Pixel coordinate grounding data

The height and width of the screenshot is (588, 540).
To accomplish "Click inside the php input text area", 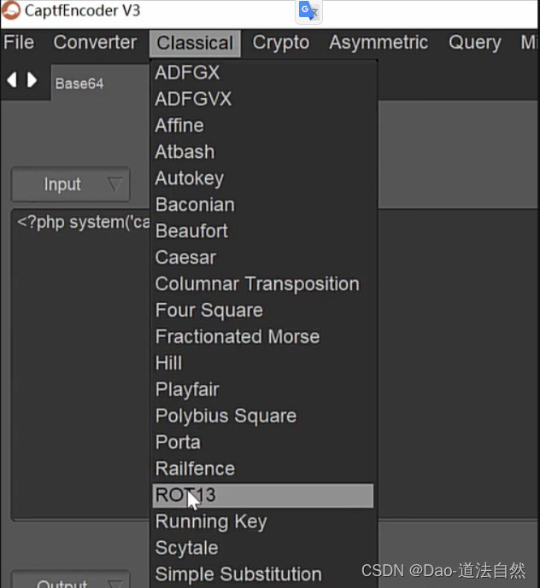I will pos(80,364).
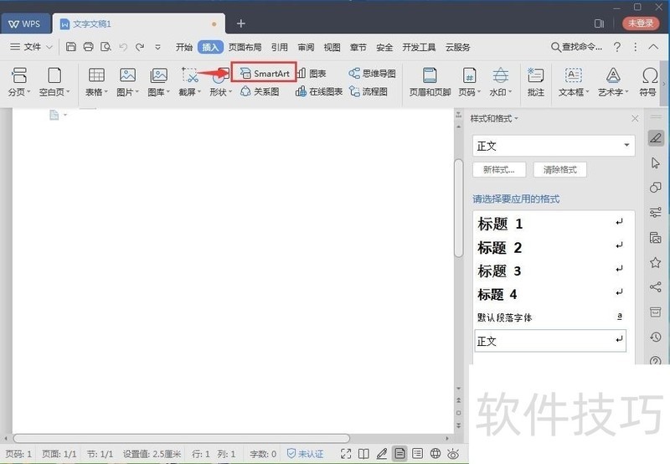Insert a 流程图 flowchart
Screen dimensions: 670x464
[369, 91]
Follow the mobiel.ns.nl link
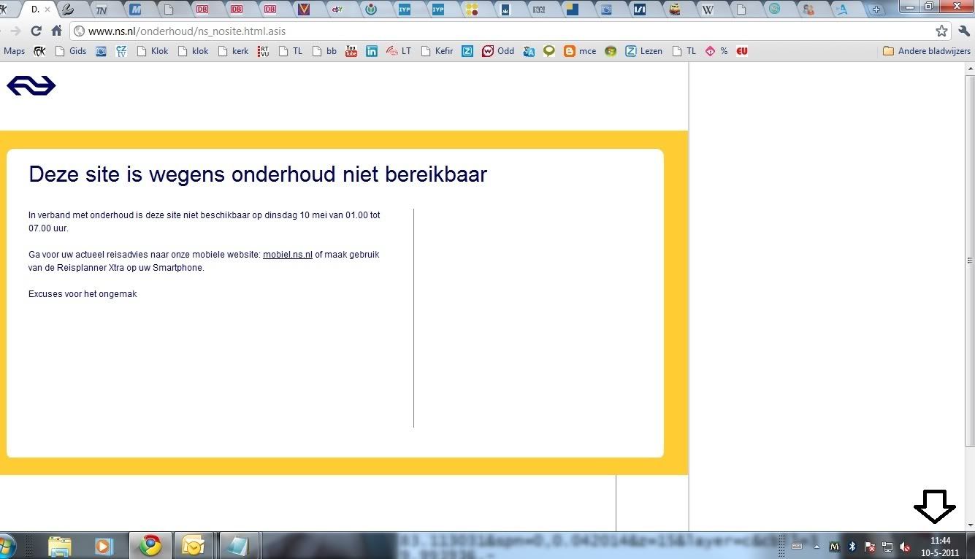Screen dimensions: 975x559 (287, 255)
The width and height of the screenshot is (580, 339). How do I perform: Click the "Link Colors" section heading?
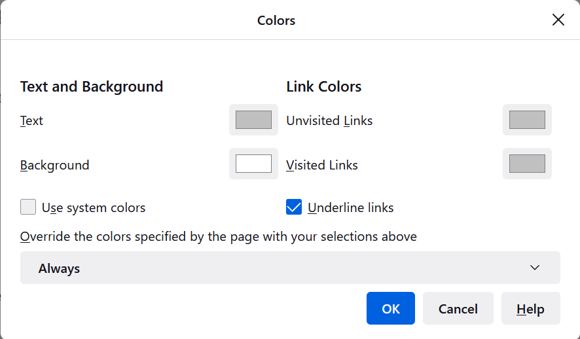click(x=324, y=86)
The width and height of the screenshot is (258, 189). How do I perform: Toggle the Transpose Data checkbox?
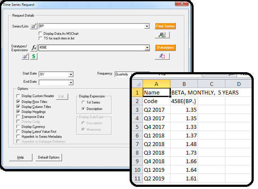(18, 116)

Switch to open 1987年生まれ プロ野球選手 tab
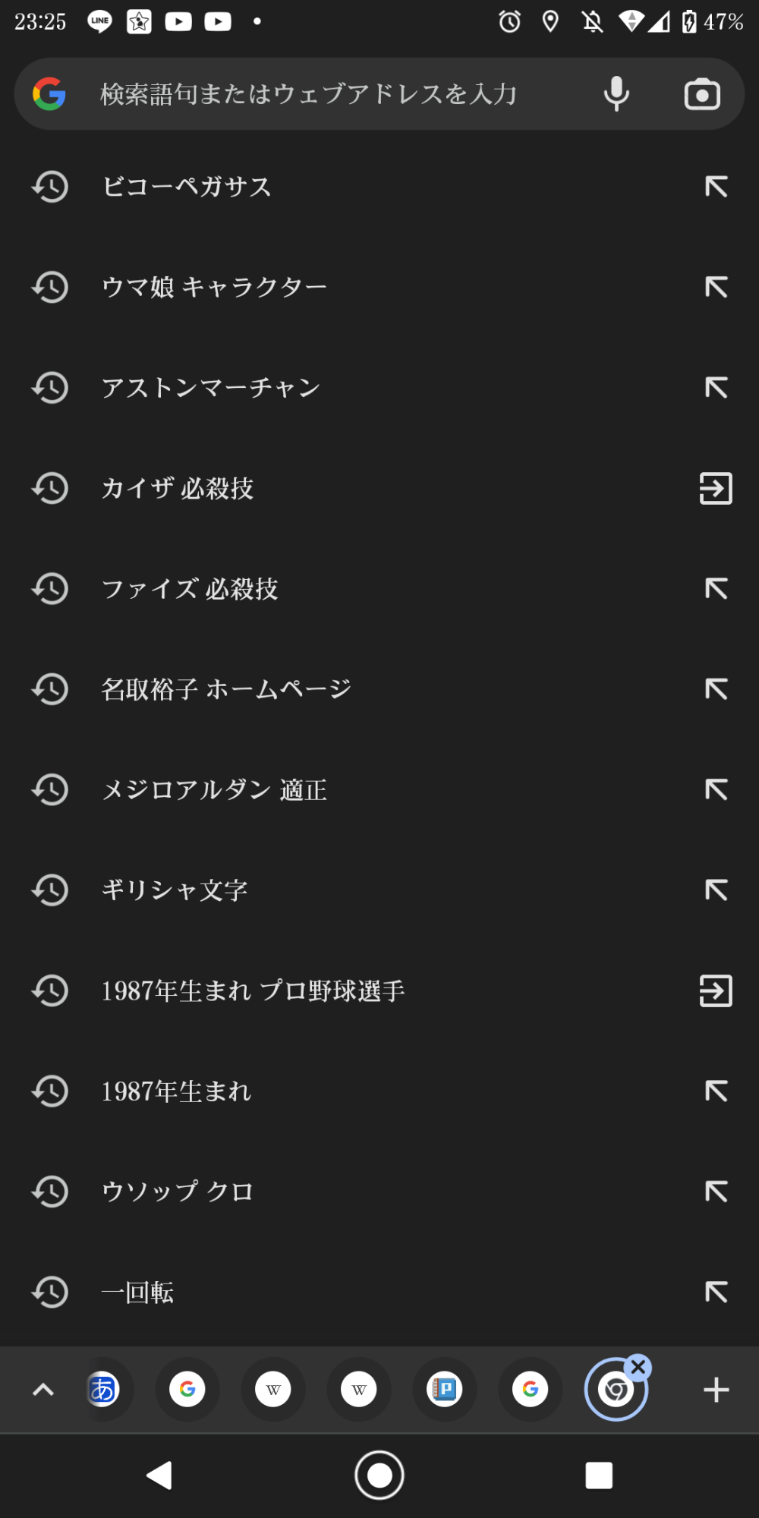pos(715,990)
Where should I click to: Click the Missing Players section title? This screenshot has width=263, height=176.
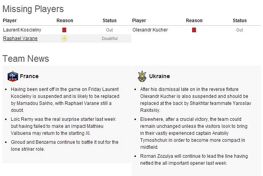coord(33,9)
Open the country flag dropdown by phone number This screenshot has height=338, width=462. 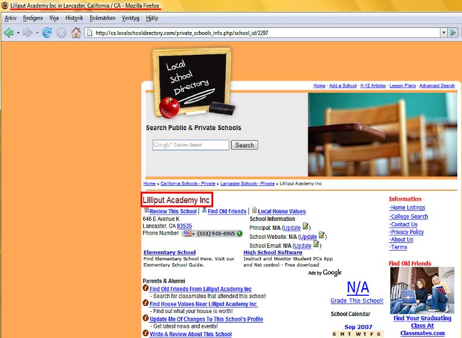pos(188,233)
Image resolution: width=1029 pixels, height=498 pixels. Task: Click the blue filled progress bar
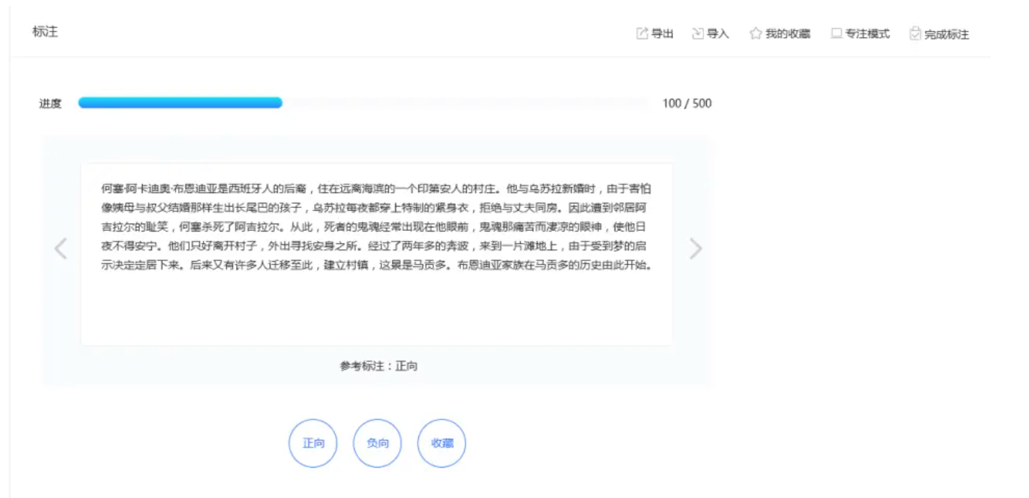tap(180, 103)
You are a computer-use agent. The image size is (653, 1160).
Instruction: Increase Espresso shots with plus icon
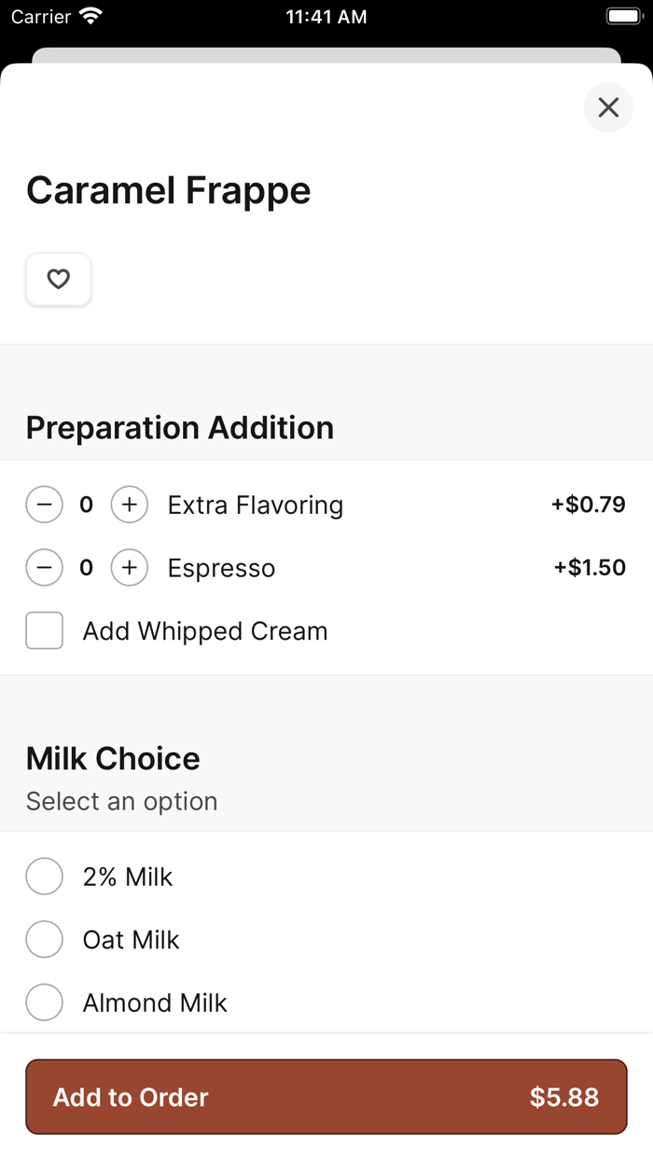pos(130,568)
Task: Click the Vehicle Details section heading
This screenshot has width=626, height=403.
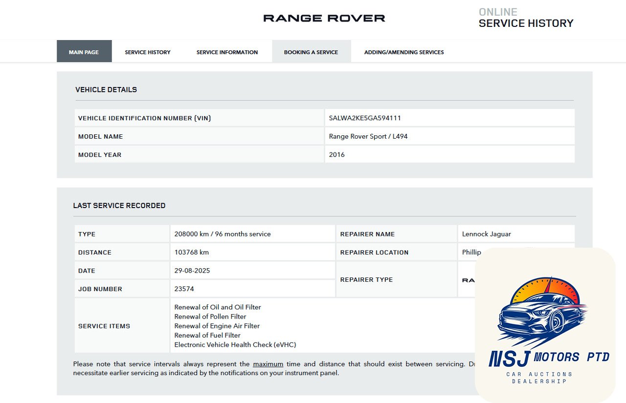Action: click(x=106, y=90)
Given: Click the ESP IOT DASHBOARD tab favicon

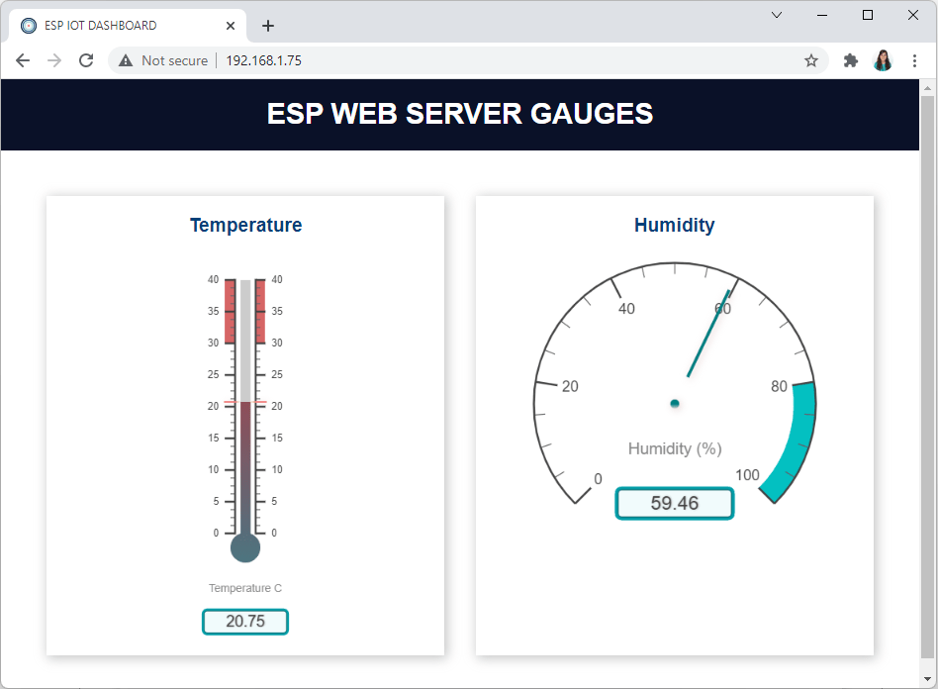Looking at the screenshot, I should click(28, 25).
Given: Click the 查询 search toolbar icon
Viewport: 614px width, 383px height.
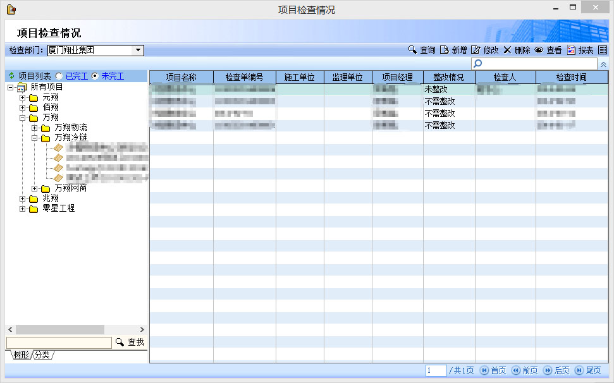Looking at the screenshot, I should click(412, 50).
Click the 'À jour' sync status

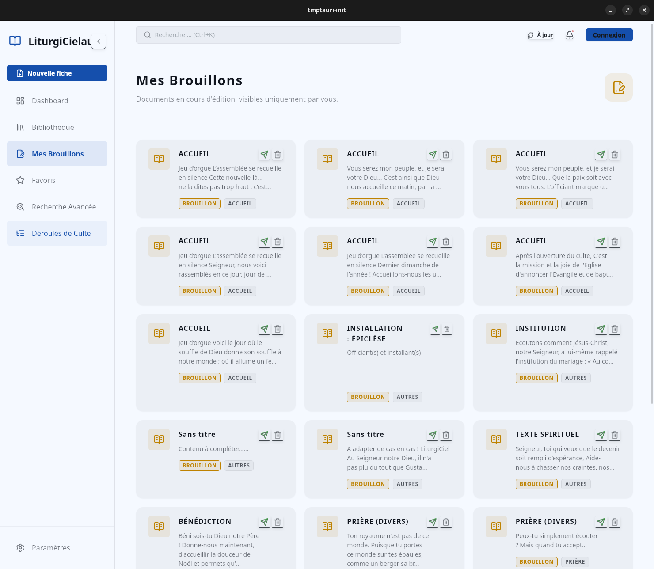(540, 35)
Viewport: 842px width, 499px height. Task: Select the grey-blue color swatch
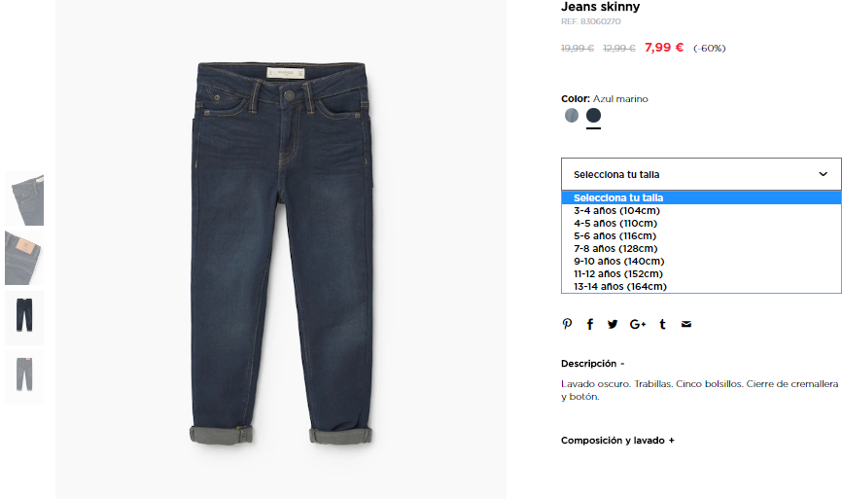click(x=572, y=115)
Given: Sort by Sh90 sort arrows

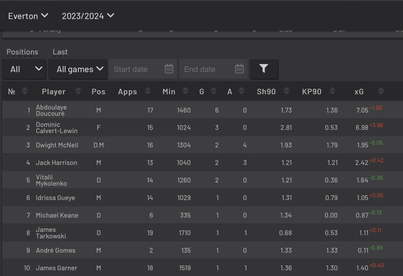Looking at the screenshot, I should 287,91.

Instructions to follow —
Repeat verbatim the range of lines that opens at the line containing "Given: Click the ESP" and closes at the last line of the entries, excluding all pictures.

Answer space —
Given: Click the ESP IOT DASHBOARD tab favicon

Looking at the screenshot, I should click(28, 25).
Given: Click the 查询 search toolbar icon
Viewport: 614px width, 383px height.
Looking at the screenshot, I should click(412, 50).
Click the 'À jour' sync status

(540, 35)
Viewport: 842px width, 499px height. Task: Select the grey-blue color swatch
click(x=572, y=115)
Given: Sort by Sh90 sort arrows

Looking at the screenshot, I should 287,91.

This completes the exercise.